Soluble AXL as a marker of disease progression and survival in melanoma.

Author information

1
Department of Pathology, The Norwegian Radium Hospital, Oslo University Hospital, Oslo, Norway.
2
Institute for Clinical Medicine, Faculty of Medicine, University of Oslo, Oslo, Norway.
3
Department of Tumor Biology, Institute for Cancer Research, The Norwegian Radium Hospital, Oslo University Hospital, Oslo, Norway.
4
Department of Oncology, The Norwegian Radium Hospital, Oslo University Hospital, Oslo, Norway.
5
Institute of Medical Biology, Faculty of Health Sciences, UiT-Arctic University of Norway, Tromsø, Norway.

Abstract

Receptor tyrosine kinase AXL is a one-pass transmembrane protein upregulated in cancers and associated with lower survival and therapy resistance. AXL can be cleaved by the A Disintegrin and Metalloproteinases (ADAM)10 and ADAM17, yielding a soluble version of the protein.
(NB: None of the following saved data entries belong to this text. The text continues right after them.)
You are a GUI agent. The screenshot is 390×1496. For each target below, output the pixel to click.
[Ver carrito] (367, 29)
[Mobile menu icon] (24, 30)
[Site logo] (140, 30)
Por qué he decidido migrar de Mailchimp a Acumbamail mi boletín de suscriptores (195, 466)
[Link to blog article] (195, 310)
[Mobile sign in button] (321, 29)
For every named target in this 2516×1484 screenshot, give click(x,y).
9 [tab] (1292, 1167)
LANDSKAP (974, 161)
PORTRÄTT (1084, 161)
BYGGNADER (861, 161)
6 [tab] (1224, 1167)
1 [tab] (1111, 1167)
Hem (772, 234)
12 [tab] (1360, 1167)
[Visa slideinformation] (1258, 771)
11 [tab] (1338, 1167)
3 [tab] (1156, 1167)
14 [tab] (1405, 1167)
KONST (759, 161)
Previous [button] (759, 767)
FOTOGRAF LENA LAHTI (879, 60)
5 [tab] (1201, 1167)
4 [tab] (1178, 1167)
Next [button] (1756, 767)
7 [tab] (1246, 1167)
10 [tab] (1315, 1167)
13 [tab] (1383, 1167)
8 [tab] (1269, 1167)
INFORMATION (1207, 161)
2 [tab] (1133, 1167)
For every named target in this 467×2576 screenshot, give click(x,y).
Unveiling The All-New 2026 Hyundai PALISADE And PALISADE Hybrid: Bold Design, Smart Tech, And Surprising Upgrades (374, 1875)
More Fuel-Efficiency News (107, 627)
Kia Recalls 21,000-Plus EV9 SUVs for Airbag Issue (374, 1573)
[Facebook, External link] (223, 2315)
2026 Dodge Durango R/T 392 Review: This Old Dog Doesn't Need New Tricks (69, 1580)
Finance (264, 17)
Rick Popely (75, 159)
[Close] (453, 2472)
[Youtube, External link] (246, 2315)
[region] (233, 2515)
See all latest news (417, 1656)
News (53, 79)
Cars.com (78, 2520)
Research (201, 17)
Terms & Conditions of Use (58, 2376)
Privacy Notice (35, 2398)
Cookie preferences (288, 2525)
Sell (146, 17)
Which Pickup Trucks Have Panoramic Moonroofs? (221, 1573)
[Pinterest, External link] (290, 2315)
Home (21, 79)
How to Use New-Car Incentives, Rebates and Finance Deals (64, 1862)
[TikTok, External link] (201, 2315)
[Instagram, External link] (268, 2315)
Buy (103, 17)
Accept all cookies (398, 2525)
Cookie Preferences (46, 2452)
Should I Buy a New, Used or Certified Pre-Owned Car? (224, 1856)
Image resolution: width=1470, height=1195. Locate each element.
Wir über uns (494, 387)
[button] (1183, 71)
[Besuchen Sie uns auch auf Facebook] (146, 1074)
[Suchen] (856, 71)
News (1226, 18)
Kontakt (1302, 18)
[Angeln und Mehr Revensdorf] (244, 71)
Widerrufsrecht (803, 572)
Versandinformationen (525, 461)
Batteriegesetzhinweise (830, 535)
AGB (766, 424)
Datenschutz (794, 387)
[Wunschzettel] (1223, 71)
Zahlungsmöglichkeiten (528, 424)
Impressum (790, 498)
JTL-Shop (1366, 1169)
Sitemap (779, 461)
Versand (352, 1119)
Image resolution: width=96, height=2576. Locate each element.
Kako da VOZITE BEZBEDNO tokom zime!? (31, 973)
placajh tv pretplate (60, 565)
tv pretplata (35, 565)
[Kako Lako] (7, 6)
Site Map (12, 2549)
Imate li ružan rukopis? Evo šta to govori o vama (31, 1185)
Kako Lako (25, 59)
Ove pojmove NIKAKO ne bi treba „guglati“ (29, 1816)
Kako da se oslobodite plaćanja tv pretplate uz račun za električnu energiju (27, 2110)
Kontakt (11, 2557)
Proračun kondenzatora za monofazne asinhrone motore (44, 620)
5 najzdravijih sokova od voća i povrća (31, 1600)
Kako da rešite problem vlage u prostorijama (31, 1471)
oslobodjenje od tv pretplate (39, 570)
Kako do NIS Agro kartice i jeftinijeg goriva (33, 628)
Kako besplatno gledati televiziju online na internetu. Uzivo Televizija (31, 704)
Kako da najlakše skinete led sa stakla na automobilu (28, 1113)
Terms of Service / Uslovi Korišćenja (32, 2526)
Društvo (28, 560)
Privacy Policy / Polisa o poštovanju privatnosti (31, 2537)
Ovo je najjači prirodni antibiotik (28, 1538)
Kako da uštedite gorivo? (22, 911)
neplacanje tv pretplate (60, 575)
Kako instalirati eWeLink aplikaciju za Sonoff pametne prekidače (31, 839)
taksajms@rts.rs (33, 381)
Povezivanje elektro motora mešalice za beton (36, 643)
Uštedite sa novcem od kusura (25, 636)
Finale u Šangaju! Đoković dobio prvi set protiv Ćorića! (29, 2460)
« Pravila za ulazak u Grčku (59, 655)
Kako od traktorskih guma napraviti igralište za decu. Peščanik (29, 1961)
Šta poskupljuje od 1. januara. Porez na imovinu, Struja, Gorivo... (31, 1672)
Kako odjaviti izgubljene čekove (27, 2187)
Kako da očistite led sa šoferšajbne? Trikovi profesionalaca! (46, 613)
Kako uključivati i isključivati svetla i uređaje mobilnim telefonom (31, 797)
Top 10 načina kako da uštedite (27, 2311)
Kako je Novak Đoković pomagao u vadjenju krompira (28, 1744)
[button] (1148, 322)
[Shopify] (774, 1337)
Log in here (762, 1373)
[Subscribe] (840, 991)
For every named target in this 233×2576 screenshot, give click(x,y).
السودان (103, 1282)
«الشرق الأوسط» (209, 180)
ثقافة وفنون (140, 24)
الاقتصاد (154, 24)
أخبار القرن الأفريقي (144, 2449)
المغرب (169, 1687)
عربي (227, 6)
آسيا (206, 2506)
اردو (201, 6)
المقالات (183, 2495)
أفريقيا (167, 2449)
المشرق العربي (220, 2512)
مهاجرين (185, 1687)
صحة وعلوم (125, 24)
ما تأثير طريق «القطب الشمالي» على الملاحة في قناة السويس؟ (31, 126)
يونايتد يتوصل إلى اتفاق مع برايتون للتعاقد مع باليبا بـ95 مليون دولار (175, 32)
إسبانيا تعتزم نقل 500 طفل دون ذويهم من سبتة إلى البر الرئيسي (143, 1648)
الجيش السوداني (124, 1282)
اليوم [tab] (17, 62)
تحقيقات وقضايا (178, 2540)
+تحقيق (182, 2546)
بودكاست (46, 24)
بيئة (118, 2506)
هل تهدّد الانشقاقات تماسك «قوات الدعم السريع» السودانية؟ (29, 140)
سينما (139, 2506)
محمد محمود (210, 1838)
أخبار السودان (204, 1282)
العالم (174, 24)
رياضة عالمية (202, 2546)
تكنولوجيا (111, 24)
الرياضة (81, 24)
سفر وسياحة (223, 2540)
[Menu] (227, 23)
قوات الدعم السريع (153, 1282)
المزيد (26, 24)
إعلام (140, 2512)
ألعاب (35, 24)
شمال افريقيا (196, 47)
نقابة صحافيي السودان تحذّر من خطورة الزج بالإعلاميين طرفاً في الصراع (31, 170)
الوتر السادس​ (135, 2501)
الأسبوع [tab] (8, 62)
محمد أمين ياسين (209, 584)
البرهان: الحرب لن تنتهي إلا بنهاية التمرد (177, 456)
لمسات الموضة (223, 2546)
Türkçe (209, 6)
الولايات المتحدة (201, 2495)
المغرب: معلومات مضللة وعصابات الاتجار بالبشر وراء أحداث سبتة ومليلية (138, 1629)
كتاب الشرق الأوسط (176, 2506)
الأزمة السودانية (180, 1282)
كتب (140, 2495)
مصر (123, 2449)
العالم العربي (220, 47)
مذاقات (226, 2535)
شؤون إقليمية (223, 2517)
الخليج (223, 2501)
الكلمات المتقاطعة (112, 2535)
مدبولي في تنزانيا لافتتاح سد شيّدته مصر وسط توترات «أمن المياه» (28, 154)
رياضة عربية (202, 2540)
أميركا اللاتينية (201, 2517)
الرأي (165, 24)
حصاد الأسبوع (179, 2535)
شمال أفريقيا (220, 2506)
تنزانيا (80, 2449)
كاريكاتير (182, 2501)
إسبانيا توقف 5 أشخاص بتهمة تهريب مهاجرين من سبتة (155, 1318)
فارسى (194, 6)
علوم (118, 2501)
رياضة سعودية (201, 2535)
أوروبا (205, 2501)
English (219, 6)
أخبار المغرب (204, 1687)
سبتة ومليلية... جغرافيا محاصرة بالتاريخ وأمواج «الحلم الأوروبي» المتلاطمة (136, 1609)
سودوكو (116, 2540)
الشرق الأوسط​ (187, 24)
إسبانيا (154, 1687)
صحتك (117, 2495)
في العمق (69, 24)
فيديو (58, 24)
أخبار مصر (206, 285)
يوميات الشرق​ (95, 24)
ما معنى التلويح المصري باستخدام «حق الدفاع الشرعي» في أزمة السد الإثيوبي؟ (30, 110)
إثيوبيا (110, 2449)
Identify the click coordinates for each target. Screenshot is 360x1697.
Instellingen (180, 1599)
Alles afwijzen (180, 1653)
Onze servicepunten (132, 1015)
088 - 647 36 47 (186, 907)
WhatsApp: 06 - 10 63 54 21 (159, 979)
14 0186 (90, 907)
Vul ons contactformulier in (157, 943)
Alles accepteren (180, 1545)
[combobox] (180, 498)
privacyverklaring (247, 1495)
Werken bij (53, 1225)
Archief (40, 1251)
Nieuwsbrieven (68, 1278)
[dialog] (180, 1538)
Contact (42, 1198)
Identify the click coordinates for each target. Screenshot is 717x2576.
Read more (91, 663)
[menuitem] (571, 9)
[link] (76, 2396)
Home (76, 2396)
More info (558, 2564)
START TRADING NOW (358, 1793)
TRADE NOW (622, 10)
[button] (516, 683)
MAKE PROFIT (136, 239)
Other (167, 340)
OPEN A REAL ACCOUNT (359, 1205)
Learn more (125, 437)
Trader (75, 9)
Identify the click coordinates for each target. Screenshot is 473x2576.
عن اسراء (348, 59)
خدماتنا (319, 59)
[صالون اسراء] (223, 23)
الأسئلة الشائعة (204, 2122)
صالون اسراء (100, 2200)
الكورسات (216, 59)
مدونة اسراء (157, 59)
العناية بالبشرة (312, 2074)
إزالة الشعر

Elevated soluble AXL (sAXL) has been reported to be associated with disease progression in hepatocellular carcinoma, renal cancer, neurofibromatosis type 1 and inflammatory diseases. In the present work, we analyzed sAXL levels in blood from melanoma patients and showed that sAXL increases with disease progression. Additionally, increased sAXL levels were found correlated with shorter two-year survival in stage IV patients treated with ipilimumab. Furthermore, we showed that sAXL levels were related to the percentage of cells expressing AXL in resected melanoma lymph node metastases. This finding was verified in vitro, where sAXL levels in the cell media corresponded to AXL expression in the cells. AXL inhibition using the small-molecular inhibitor BGB324 reduced sAXL levels, while the cellular expression was elevated through increased protein stability. Our findings signify that quantification of sAXL blood levels is a simple and easily assessable method to determine cellular AXL levels and should be further evaluated for its use as a biomarker of disease progression and treatment response.

Conflict of interest statement

The authors have declared that no competing interests exist.